Text segment:
>> Start

Why company reporting fails to counter the assault on free enterprise.
We all have memories that make us cringe in
embarrassment. One of mine is when I had to cut short a talk to a group of about
50 accountants of a large paper company, and in my opening, put the simple
question to them: “what contribution do you think your company is making?”
I was expecting them to respond with: “producing paper”,
or even a visionary “enabling people to record events and share ideas”. That
would have been my cue to introduce value-added as the only measurement of that
contribution. Instead I was submerged in EVA’s, HEPS’s, NOI’s, NOPAT’s, ROTA’s
and RONA’s, and a plethora of other shareholder “goggas”.
It made me acutely aware of how narrow our understanding had
become of this magnificent social construct we call free enterprise. So much so
that it has led to an imbalanced obsession with immediate self-gain and
material rewards. And then exclusively for one interest. For the most part that
has been created first by our inordinate focus on reward or outcomes; second by
the fixation with measurements, and third by the exclusive target of those
measurements.
What really gave this blinkered view weight is Milton’s
Friedman’s argument some years ago that the sole purpose of business was to
maximise profit; against another argument decades earlier, by industrialist Bill
Kellogg, that the purpose of business was to add value to people’s lives
and as a consequence one makes handsome profits. Friedman’s understanding
creates pressure on business to contribute directly to state spending such as
free tertiary education, against the perhaps disingenuous view that these
costs, including corporate tax, are simply passed on to others such as
customers and employment.
In what can only be called abysmal PR, we have distorted
the better narrative: that of the contribution that has been made. Here tribute
has to be paid to Mervyn
King’s efforts at establishing the integrated report, which some may view
as prescriptive and draconian, but most of which simply reflects what all
companies do anyway – not only for shareholders, but for society at large. Unfortunately,
the integrated report itself is still the Cinderella of company reporting, still
has a primarily shareholder focus, is not widely read, and often submerged in too
much detail, conveyed in reams of glossy pages that could rival Tolstoy’s War
and Peace.

>> End

Exercise task: Rewrite the stretch of the essay on company reporting from "I was expecting" through "measurements.", swapping "obsession" for "preoccupation".

Given entries:
>> Start

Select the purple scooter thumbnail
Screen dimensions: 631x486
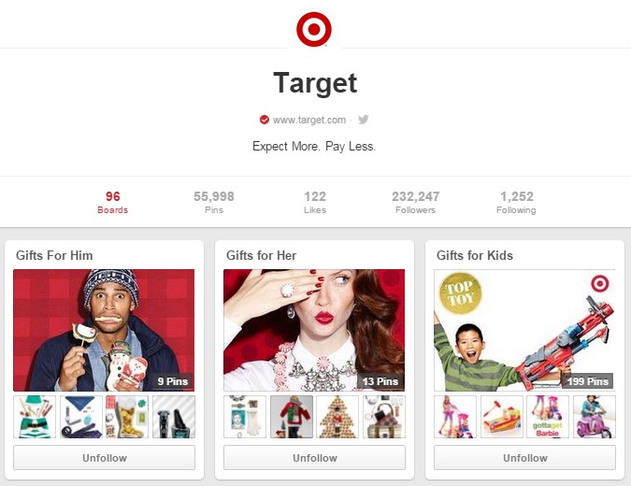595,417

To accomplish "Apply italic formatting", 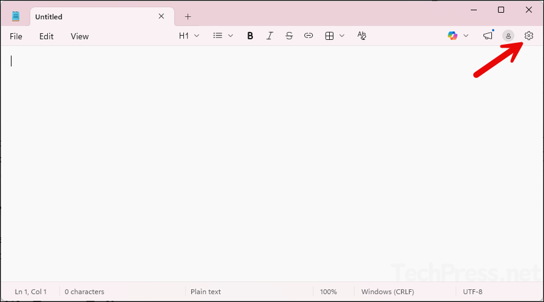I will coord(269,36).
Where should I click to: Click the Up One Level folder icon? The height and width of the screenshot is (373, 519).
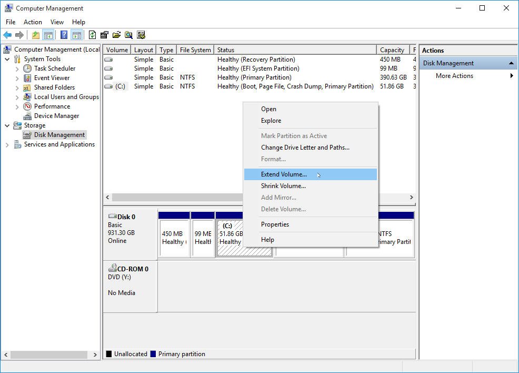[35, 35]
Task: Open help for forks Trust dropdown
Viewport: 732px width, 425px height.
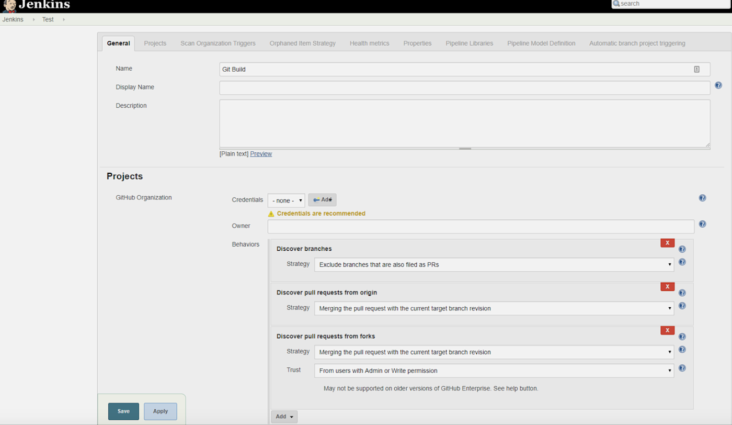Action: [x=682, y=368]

>> End

Finished exercise:
I was expecting them to respond with: “producing paper”,
or even a visionary “enabling people to record events and share ideas”. That
would have been my cue to introduce value-added as the only measurement of that
contribution. Instead I was submerged in EVA’s, HEPS’s, NOI’s, NOPAT’s, ROTA’s
and RONA’s, and a plethora of other shareholder “goggas”.
It made me acutely aware of how narrow our understanding had
become of this magnificent social construct we call free enterprise. So much so
that it has led to an imbalanced preoccupation with immediate self-gain and
material rewards. And then exclusively for one interest. For the most part that
has been created first by our inordinate focus on reward or outcomes; second by
the fixation with measurements, and third by the exclusive target of those
measurements.